#### Tujuan Latihan:
Tentukan apakah setiap pernyataan berikut sesuai dengan kutipan tentang Wahdah Islamiyah di bawah, lalu jawab ya atau tidak disertai kata-kata penentu dari kutipan itu yang dikutip persis.
1. Menurut penjawab, kesalahan Wahdah Islamiyah hanya sekadar soal uslub dakwah.
2. Yayasan MANIS berada di Jalan Baji Rupa.
3. Penjawab mengetahui siapa bendahara yayasan tersebut.

-->

28 Agustus 2012

PENJELASAN ATAS FATWA SYAIKH RABI’ TENTANG WAHDAH ISLAMIYAH

 

 

13. Benarkah Kesalahan Wahdah Islamiyah bukanlah dalam Perkara Manhaj Namun Hanya Sekadar Uslub Dakwah?

Pertanyaan:
Ada yang mengatakan bahwa kesalahan yang dikritik kepada Wahdah Islamiyah bukanlah dalam perkara manhaj akan tetapi hanya sekadar uslub dakwah. Benarkah demikian?
Jawaban:
Ini termasuk dari talbis dan syubuhât. Tidak ada kesalahan uslub seperti ini. Masalahnya masalah besar yang para ulama sepakat di dalamnya. Bagaimana mungkin dikatakan masalah uslub? Wallâhul musta’ân. Dan saya kira ini sangat jelas jawabannya.


14. Bagaimana tentang Pembuatan Lambang Organisasi Wahdah Islamiyah?

Pertanyaan:
Bagaimana pendapat Ustadz tentang pembuatan lambang-lambang organisasi Wahdah Islamiyah?
Jawaban:
Itulah salah satu bentuk yang kita katakan bahwa [dakwah] yang ditampilkan itu yayasannya. Sedangkan kita menjadikan pendirian yayasan itu hanya sebagai formalitas saja di mana pemerintah akan menganggap aliran yang liar kalau tidak bernaung di bawah yayasan.
Saya sendiri—yayasan yang ada di Jalan Baji Rupa namanya Yayasan Markaz An Nasyath Al Islamy yang mereka sering sebut dengan nama Yayasan MANIS—yang saya tahu ketua yayasannya saja. Adapun wakilnya, bendaharanya itu saya tidak tahu, sebab saya memang tidak terlalu peduli terhadap yang demkian. Adanya yayasan hanya sekadar formalitas saja dan bukan itu dakwah yang kami tampakkan, walhamdulillâh.

#### Cuplikan Data:
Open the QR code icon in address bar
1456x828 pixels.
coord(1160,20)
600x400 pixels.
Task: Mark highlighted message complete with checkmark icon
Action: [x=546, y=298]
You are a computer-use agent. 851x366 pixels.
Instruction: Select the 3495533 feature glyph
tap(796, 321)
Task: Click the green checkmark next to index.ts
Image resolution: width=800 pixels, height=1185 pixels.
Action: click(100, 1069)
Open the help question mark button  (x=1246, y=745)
---
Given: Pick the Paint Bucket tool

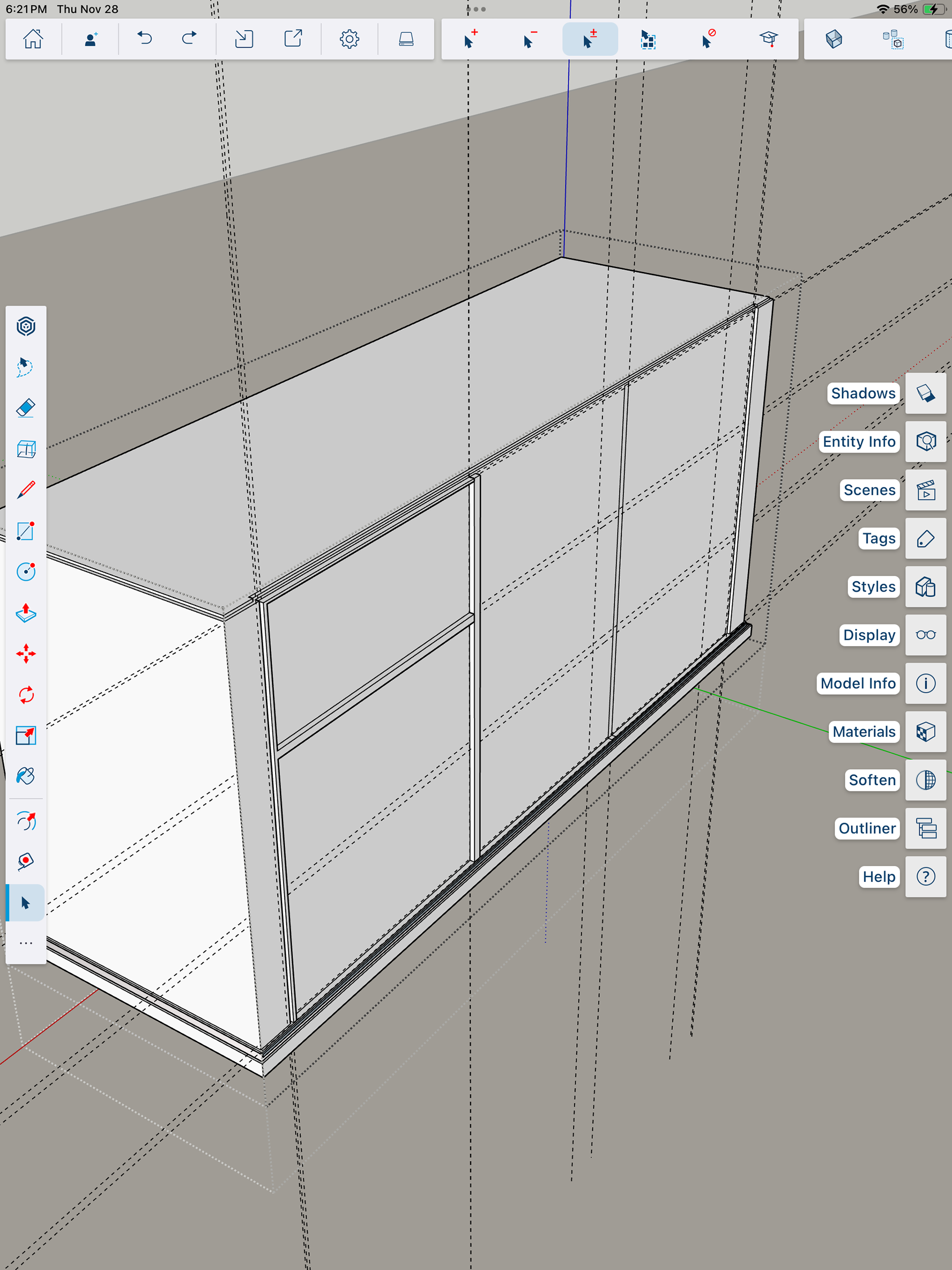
--
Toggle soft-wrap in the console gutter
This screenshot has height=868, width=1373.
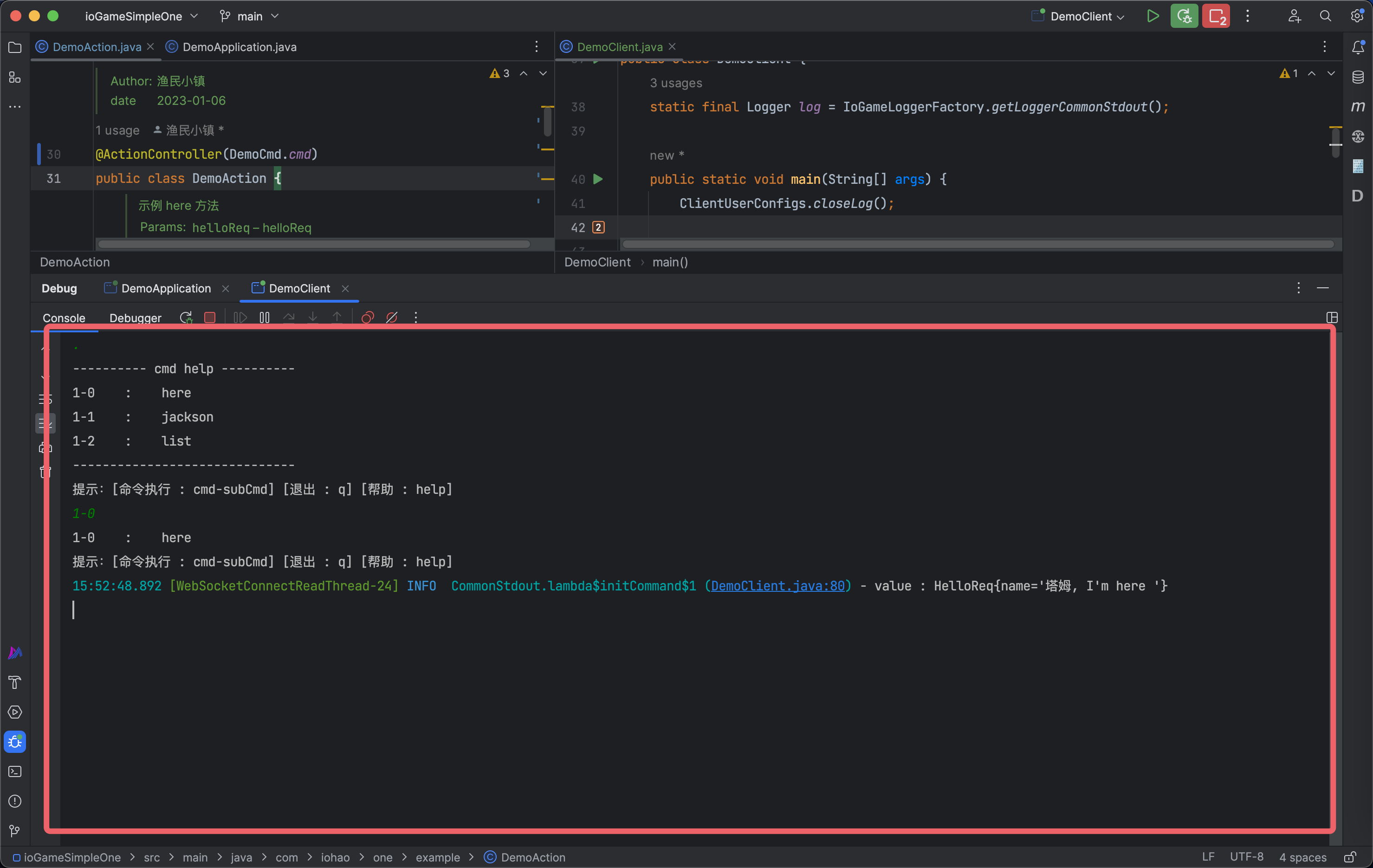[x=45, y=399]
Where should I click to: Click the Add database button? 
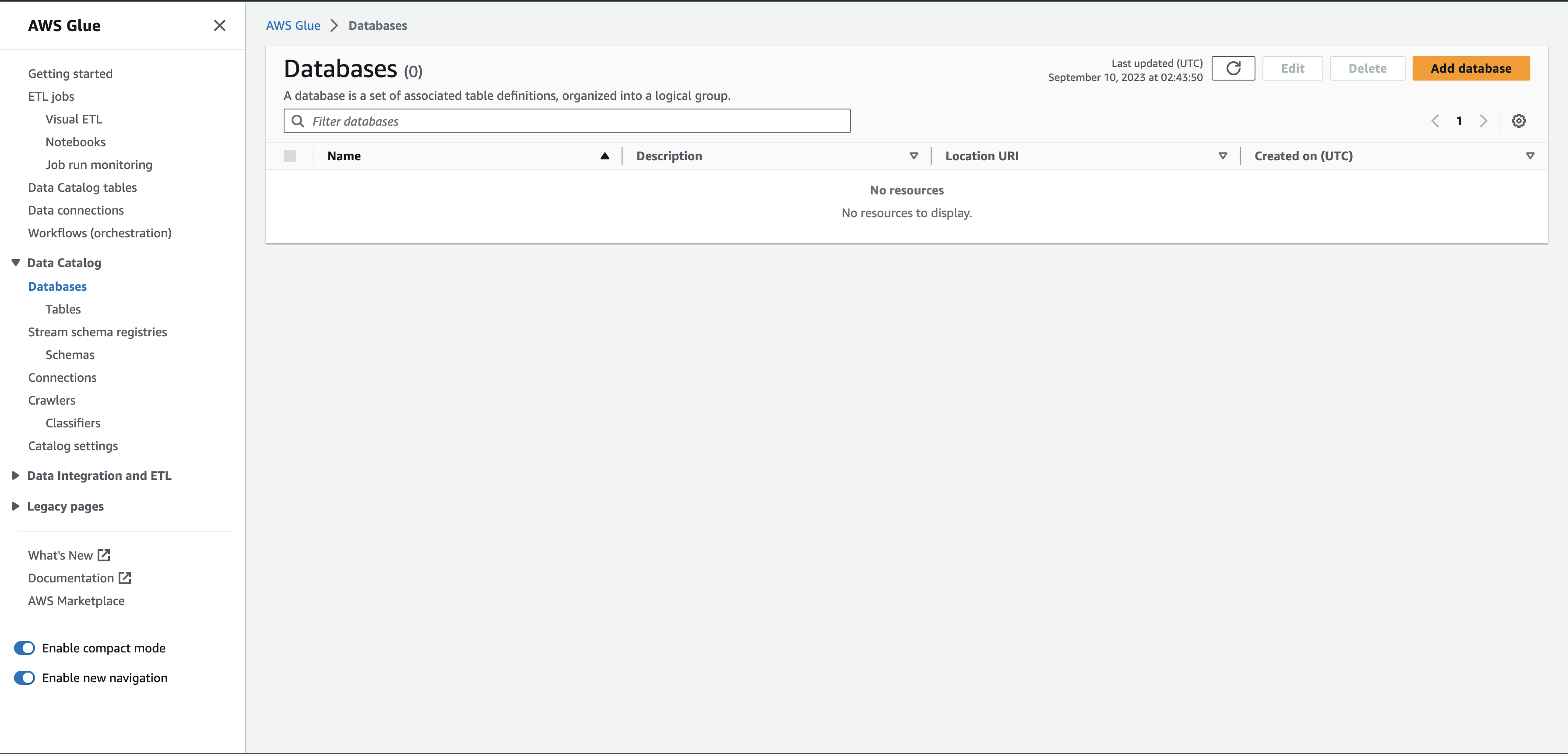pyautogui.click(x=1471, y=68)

#### Jawaban Soal:
1. Tidak: "Tidak ada kesalahan uslub seperti ini."
2. Ya: "yayasan yang ada di Jalan Baji Rupa namanya Yayasan Markaz An Nasyath Al Islamy yang mereka sering sebut dengan nama Yayasan MANIS"
3. Tidak: "Adapun wakilnya, bendaharanya itu saya tidak tahu"